Columbia University Acceptance Rate

Columbia is an extremely selective school. In a recent admissions cycle, Columbia ​​received 60,551 applications and admitted just 2,358 students, meaning its acceptance rate is 3.9%. 

Yield Rate

A college’s yield rate is the percentage of admitted students who decide to enroll. In Columbia’s case, there are 1,569 first-year students, meaning its yield rate is 66.5%. 

Early Decision Date Acceptance Rate

Columbia received 6,435 Early Decision applications last year. Although Columbia’s Early Decision acceptance rate is higher than Regular Decision, the earlier round attracts the most competitive applicants. 

How Hard Is It to Get into Columbia University?

So, is it hard to get into Columbia University? As evidenced above, Columbia is a very selective school: the answer is it’s certainly challenging. It attracts some of the finest minds globally, and applicants tend to achieve high GPAs and scores on standardized tests. Ninety-five percent of Columbia’s accepted students are in the top 10% of their graduating high school class. 

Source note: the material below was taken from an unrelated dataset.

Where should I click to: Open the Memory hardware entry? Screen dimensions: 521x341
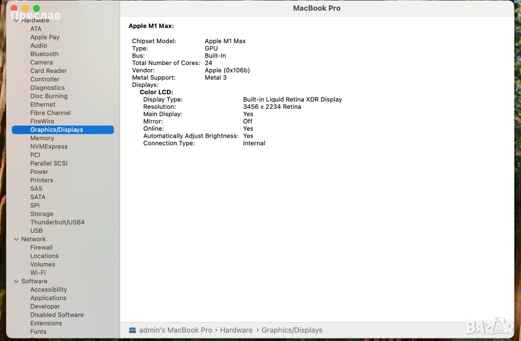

Columbia University Supplemental Essays

Columbia uses its supplemental essays to learn more about you. Specifically, the admissions committee wants to gain insight into your community, intellectual curiosity, why you think you are a good fit, and how getting into Columbia will help you achieve your goals. 

This year’s supplemental essay prompts are split between three list questions and three short answer questions. 

For the list questions, Columbia has some formatting advice: 

You should use full sentences and paragraphs for the short answer questions. 

Let’s take a look at how to answer each question before looking at several supplemental essay examples.

Prompt #1

“List the titles of the required readings from academic courses that you enjoyed most during secondary/high school. (75 words or fewer)”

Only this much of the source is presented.